New recipe for Frankfurter Rundschau by Justus Bisser

2025-08-30 23:00:21 -04:00 · 2010-01-22 07:11:02 -07:00 · 2010-01-22 07:11:02 -07:00 · f885d0d8a1
commit f885d0d8a1
parent 2f42c0169a
1 changed files with 67 additions and 0 deletions
--- a/resources/recipes/fr_online.recipe
+++ b/resources/recipes/fr_online.recipe
@ -0,0 +1,67 @@
+__license__   = 'GPL v3'
+__copyright__ = '2009, Justus Bisser <justus.bisser at gmail.com>'
+'''
+fr-online.de
+'''
+import re
+
+from calibre.web.feeds.news import BasicNewsRecipe
+
+class Spiegel_ger(BasicNewsRecipe):
+    title                 = 'Frankfurter Rundschau'
+    __author__            = 'Justus Bisser'
+    description           = "Dies ist die Online-Ausgabe der Frankfurter Rundschau. Um die abgerufenen individuell einzustellen bearbeiten sie die Liste im erweiterten Modus. Die Feeds findet man auf http://www.fr-online.de/verlagsservice/fr_newsreader/?em_cnt=574255"
+    publisher             = 'Druck- und Verlagshaus Frankfurt am Main GmbH'
+    category              = 'FR Online, Frankfurter Rundschau, Nachrichten, News,Dienste, RSS, RSS, Feedreader, Newsfeed, iGoogle, Netvibes, Widget'
+    oldest_article        = 7
+    max_articles_per_feed = 100
+    language              = 'de'
+    lang                  = 'de-DE'
+    no_stylesheets        = True
+    use_embedded_content  = False
+    #encoding              = 'cp1252'
+
+    conversion_options = {
+                          'comment'          : description
+                        , 'tags'             : category
+                        , 'publisher'        : publisher
+                        , 'language'         : lang
+                        }
+
+    recursions = 0
+    max_articles_per_feed = 100
+    #keep_only_tags = [dict(name='div', attrs={'class':'text'})]

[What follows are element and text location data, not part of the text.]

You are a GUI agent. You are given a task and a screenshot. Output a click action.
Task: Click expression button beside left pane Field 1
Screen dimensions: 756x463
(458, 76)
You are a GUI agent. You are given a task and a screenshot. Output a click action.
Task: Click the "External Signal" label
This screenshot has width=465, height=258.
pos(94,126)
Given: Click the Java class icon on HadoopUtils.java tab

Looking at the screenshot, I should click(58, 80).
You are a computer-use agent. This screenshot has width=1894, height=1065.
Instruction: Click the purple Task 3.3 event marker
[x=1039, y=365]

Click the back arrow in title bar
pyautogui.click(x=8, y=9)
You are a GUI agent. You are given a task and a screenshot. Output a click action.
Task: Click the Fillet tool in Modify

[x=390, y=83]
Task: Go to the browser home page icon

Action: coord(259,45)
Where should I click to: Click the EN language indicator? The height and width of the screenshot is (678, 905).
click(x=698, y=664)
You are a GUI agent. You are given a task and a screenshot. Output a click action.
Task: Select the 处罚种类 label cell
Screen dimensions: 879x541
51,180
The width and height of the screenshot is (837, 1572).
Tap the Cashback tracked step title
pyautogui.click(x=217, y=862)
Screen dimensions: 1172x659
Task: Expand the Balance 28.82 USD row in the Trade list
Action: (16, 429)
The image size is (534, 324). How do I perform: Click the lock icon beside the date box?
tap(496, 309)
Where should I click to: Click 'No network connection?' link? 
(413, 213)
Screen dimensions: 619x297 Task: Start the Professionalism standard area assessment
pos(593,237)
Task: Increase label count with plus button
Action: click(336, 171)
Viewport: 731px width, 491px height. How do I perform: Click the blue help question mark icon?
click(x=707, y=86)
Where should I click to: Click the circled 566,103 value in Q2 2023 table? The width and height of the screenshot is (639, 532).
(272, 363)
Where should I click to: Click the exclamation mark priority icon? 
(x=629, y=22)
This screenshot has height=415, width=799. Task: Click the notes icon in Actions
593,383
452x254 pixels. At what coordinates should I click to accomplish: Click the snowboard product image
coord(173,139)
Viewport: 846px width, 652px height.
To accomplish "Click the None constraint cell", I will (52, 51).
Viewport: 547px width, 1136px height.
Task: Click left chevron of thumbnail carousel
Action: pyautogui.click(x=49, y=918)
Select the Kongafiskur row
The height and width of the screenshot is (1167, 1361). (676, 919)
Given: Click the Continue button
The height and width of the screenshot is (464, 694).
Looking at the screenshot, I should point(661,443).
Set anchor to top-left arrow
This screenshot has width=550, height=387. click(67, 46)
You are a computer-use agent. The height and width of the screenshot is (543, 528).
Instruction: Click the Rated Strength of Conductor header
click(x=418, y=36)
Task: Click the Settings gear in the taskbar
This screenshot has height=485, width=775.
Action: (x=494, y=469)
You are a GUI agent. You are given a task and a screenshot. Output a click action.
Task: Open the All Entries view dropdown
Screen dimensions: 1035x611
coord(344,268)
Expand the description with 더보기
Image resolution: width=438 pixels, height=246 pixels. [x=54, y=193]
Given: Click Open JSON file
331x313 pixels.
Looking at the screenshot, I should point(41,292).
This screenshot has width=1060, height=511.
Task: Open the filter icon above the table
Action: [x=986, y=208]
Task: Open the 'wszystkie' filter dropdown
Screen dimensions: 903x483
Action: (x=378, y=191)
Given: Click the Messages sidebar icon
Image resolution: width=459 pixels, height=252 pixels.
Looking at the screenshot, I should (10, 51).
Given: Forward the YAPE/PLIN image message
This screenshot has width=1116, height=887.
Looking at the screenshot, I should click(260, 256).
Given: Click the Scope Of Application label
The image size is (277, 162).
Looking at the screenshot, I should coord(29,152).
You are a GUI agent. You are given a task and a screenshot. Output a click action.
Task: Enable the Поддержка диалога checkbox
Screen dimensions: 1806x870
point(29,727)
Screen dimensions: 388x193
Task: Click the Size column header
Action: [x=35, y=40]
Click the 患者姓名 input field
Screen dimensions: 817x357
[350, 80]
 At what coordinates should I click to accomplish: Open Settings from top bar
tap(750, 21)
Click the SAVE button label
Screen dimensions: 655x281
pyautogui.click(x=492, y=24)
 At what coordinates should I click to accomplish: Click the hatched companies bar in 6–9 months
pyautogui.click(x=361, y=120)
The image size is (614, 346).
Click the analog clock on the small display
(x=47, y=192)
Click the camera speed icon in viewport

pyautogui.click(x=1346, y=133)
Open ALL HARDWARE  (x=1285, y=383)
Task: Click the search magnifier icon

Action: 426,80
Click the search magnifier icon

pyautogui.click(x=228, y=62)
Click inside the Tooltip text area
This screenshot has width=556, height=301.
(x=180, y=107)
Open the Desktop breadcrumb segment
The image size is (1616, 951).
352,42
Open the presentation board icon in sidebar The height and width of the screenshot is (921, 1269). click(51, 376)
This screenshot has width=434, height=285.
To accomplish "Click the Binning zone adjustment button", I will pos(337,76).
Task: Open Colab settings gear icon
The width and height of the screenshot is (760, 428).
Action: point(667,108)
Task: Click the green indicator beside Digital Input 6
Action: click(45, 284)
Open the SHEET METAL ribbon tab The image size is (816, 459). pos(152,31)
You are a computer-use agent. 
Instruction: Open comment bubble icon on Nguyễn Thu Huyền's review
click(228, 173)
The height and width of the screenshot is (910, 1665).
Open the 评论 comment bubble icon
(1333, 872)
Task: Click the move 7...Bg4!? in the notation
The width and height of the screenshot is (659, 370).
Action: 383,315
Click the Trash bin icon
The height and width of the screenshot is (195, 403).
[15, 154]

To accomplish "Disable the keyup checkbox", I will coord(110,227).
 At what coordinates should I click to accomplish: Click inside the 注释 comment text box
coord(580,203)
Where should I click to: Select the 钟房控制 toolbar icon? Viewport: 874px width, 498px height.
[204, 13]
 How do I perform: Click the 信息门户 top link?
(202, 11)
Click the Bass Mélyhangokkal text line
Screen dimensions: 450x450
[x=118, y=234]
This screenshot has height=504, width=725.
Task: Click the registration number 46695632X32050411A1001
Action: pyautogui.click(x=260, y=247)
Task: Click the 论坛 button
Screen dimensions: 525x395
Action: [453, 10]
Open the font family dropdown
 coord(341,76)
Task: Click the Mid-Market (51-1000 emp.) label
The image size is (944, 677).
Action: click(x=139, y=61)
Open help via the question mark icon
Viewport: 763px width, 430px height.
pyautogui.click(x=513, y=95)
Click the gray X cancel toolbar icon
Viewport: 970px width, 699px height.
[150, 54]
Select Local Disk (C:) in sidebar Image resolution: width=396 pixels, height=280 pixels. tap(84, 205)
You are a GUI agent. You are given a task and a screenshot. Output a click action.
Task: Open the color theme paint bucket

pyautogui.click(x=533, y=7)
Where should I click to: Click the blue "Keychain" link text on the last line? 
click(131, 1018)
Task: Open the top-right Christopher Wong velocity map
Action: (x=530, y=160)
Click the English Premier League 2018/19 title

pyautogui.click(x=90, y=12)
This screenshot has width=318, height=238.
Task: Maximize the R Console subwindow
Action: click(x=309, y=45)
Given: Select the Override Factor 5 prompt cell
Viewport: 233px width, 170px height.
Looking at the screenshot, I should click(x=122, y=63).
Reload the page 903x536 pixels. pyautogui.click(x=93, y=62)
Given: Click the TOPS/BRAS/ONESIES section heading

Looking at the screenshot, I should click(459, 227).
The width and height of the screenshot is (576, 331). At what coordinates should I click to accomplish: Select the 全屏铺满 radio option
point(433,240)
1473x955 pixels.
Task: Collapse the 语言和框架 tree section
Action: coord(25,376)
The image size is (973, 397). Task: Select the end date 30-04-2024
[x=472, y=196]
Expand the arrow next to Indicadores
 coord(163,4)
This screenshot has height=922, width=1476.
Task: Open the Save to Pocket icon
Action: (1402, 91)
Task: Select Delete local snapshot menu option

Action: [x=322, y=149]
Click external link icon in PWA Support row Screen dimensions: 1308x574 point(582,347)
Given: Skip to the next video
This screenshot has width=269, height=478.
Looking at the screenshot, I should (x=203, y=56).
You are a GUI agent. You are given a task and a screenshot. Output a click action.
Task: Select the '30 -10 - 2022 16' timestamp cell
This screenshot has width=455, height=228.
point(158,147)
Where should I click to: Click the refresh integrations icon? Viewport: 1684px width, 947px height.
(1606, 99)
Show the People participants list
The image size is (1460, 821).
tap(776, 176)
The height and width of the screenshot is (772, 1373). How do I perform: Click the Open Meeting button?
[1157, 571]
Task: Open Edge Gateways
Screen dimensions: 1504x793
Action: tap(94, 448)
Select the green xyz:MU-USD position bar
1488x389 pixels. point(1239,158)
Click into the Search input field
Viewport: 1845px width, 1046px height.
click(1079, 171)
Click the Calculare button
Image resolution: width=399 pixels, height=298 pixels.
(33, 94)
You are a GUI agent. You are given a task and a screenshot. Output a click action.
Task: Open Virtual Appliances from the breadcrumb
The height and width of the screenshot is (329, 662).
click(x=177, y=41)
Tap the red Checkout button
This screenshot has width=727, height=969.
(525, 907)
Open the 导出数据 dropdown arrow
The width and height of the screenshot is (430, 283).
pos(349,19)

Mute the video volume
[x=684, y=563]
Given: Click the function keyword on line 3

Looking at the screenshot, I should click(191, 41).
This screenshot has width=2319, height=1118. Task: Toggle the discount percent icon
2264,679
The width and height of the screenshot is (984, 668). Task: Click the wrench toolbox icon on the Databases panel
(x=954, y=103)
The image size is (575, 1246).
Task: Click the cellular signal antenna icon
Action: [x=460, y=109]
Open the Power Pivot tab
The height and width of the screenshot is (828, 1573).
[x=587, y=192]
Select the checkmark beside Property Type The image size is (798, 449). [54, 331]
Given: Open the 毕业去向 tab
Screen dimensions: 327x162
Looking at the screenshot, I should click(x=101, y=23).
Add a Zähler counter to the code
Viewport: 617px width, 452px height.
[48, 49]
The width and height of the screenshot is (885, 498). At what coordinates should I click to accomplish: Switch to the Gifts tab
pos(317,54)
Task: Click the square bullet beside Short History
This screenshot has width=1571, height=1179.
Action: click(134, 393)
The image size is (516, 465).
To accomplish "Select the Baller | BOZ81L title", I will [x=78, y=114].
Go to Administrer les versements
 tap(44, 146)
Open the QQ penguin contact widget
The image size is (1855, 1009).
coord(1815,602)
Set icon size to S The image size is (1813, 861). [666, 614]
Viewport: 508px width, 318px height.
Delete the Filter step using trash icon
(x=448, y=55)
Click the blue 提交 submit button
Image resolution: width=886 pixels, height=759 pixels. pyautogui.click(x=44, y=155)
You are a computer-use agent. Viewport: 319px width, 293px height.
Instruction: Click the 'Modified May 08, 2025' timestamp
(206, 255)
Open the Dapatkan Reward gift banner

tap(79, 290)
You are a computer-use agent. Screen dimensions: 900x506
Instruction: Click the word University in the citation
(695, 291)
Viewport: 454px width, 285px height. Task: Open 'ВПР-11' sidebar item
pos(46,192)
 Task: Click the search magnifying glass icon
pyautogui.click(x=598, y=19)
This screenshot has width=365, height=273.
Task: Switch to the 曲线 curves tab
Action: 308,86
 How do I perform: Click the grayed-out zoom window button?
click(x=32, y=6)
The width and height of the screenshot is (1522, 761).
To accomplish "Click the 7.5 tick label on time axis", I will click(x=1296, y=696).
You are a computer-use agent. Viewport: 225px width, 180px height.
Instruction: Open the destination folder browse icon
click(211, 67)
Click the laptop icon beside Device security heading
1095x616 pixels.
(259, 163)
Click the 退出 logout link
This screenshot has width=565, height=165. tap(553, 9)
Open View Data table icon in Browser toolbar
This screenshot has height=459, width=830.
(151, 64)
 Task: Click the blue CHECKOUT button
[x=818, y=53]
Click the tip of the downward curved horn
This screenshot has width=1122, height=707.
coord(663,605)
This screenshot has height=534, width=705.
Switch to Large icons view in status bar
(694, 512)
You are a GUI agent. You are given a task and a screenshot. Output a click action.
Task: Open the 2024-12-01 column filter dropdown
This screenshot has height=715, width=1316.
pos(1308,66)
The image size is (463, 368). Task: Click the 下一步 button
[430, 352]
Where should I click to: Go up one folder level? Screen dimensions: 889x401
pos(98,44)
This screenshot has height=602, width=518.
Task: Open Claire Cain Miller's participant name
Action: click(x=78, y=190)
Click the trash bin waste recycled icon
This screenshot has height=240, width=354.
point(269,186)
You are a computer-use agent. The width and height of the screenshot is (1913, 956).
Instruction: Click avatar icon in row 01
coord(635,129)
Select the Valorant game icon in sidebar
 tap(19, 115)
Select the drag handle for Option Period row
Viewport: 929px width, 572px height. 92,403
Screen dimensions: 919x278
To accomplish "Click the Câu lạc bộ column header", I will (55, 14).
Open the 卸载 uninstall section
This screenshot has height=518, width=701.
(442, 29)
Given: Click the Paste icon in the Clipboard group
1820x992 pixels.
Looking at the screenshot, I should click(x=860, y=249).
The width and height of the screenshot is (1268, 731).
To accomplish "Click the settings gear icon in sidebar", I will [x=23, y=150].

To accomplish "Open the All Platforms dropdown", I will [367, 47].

+    #tags_remove = [dict(name='div', attrs={'style':'text-align: left; margin: 4px 0px 0px 4px; width: 200px; float: right;'})]
+    remove_attributes = ['style']
+    feeds = []
+    #remove_tags_before = [dict(name='div', attrs={'style':'padding-left: 0px;'})]
+    #remove_tags_after = [dict(name='div', attrs={'class':'box_head_text'})]
+
+    # enable for all news
+    allNews = 0
+    if allNews:
+        feeds = [(u'Frankfurter Rundschau', u'http://www.fr-online.de/rss/sport/index.xml')]
+    else:
+        #select the feeds you like
+        feeds = [(u'Nachrichten', u'http://www.fr-online.de/rss/politik/index.xml')]
+        feeds.append((u'Kommentare und Analysen', u'http://www.fr-online.de/rss/meinung/index.xml'))
+        feeds.append((u'Dokumentationen', u'http://www.fr-online.de/rss/dokumentation/index.xml'))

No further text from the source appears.